Любовный омут (Варвара Пащенко)

We use cookies. Read the Privacy and Cookie Policy

Любовный омут

(Варвара Пащенко)

Иван Алексеевич Бунин. Из письма Ю. А. Бунину. 28 августа 1890 г.:

Я познакомился с нею года полтора тому назад (кажется в июне прошлого года), в редакции «Орловского вестника». Вышла к чаю утром девица высокая, с очень красивыми чертами лица, в пенсне. Я даже сначала покосился на нее: от пенсне она мне показалась как будто гордою и фатоватою. Начал даже «придираться». Она кое-что мне «отпела» довольно здорово. Потом я придираться перестал. Она мне показалась довольно умною и развитою. (Она кончила курс в Елецкой гимназии). Потом мы встретились в ноябре ‹…›. Тут я прожил в редакции неделю и уже подружился с нею, даже откровенничал, т. е. немного изливал разные мои чувства. Она сидела в своей комнате с отворенною дверью, а я, по обыкновению, на перилах лестницы, около двери. (На втором этаже). Не помню, говорил ли я тебе все это. Если и не говорил, то только потому, что не придавал этому никакого значения и, ради Христа, не думай, что хоть каплю выдумываю: ну из-за чего мне?

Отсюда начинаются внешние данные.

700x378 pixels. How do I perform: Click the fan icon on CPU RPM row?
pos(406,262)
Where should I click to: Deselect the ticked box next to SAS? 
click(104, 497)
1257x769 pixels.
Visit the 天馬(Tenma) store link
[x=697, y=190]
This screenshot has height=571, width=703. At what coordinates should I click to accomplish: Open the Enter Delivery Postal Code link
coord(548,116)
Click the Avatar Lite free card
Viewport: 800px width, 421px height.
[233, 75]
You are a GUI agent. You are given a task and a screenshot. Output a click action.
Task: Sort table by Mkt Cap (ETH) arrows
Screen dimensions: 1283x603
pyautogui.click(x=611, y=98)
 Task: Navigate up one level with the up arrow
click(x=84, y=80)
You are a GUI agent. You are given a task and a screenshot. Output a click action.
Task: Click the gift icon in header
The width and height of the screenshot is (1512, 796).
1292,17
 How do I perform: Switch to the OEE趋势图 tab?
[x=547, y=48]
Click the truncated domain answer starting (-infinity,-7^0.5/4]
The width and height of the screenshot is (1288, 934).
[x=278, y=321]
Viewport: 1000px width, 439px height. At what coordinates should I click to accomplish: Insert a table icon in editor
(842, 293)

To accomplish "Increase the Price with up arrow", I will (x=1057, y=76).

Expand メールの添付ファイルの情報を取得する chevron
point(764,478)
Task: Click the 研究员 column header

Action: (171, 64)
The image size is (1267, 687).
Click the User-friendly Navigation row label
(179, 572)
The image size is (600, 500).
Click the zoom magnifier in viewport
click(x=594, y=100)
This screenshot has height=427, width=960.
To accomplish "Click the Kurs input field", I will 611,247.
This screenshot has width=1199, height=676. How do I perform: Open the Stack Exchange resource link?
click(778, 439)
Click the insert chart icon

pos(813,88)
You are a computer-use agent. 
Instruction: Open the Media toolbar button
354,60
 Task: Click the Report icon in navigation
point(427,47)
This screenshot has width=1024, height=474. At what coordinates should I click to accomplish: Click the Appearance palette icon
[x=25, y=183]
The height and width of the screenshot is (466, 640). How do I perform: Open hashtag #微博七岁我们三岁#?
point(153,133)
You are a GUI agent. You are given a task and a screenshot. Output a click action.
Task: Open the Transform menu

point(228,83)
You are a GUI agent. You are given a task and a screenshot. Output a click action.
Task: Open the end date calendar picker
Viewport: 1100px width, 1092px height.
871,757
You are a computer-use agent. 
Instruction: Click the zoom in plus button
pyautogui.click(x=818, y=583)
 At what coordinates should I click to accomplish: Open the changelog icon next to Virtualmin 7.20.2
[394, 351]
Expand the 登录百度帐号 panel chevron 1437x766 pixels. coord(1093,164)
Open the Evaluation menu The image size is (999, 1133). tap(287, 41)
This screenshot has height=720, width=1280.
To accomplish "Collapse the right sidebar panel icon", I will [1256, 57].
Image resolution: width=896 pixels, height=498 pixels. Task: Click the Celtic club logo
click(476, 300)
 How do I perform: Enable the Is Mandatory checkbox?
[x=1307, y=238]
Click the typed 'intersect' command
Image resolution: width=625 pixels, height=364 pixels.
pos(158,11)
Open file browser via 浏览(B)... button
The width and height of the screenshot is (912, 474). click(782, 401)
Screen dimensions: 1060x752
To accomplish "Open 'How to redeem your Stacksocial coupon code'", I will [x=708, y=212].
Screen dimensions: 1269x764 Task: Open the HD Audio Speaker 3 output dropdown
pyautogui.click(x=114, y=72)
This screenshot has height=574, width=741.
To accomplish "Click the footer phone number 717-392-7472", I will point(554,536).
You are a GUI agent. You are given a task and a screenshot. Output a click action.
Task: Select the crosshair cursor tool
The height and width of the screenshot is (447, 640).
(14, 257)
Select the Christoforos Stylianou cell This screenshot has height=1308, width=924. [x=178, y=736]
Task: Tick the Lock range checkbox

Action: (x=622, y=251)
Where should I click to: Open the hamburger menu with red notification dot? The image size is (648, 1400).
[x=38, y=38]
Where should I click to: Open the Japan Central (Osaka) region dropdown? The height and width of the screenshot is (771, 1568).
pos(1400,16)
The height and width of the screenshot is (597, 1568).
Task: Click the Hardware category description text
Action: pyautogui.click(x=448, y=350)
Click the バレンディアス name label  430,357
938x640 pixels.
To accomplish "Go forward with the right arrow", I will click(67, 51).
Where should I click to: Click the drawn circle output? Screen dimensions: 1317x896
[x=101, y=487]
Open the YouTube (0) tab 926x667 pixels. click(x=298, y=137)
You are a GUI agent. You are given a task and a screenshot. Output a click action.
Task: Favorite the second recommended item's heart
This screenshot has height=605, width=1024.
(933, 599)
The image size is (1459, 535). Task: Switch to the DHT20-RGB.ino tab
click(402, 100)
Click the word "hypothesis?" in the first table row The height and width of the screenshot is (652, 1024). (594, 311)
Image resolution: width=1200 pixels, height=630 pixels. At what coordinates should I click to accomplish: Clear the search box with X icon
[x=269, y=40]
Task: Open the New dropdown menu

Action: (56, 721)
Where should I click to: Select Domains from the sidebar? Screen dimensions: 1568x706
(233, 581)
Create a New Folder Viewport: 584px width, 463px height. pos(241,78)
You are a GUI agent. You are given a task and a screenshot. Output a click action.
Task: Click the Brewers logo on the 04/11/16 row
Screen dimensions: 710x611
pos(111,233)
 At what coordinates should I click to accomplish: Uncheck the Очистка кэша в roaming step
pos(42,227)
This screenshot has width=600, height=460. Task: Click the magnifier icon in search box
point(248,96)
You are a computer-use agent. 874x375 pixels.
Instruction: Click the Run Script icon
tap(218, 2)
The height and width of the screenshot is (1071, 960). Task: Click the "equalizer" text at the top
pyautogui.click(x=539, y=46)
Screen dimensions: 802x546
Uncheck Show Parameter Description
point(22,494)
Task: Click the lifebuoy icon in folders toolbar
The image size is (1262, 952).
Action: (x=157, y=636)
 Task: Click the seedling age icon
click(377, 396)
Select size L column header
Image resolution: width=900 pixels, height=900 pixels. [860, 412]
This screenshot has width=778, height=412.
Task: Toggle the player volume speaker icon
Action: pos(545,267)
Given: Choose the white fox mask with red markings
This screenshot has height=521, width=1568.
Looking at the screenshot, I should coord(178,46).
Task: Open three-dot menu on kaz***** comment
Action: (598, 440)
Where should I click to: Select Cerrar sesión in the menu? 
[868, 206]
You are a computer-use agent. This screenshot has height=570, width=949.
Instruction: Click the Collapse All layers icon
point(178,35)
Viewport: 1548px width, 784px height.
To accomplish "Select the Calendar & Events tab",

Потом мы встретились в самом начале мая у Бибиковых очень радостно, друзьями. Проговорили часов пять без перерыву, гуляя по садочку. Сперва она играла на рояле в беседке все из Чайковского, потом бродили по дорожкам. Говорили о многом; она, честное слово, здорово понимает в стихах, в музыке. И не думай, пожалуйста, что был какой-нибудь жалкий шаблонный разговор. Уходя и ложась спать, я думал: «вот милая, чуткая девица». Но кроме хорошего, доброго и, так сказать, чувства удовлетворения потребности поговорить с кем-нибудь ничего не было…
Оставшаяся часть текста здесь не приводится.